═════ Records shown
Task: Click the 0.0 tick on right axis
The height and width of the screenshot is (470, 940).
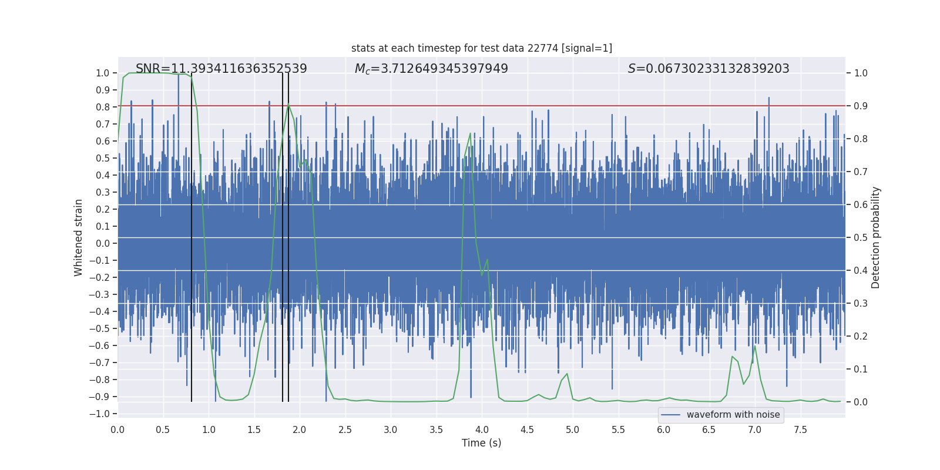Action: click(x=861, y=402)
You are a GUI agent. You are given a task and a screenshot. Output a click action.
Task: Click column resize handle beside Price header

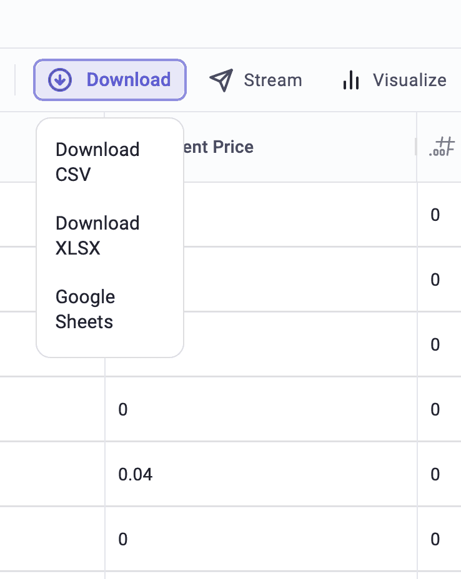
══════════
▸ Task requirements: Exclude images and repeat all entries exactly.

▸ Final answer:
Task: Click the 0.0 tick on right axis
The height and width of the screenshot is (470, 940).
Action: click(x=861, y=402)
You are a GUI agent. You are given a task and a screenshot. Output a click action.
Task: Click column resize handle beside Price header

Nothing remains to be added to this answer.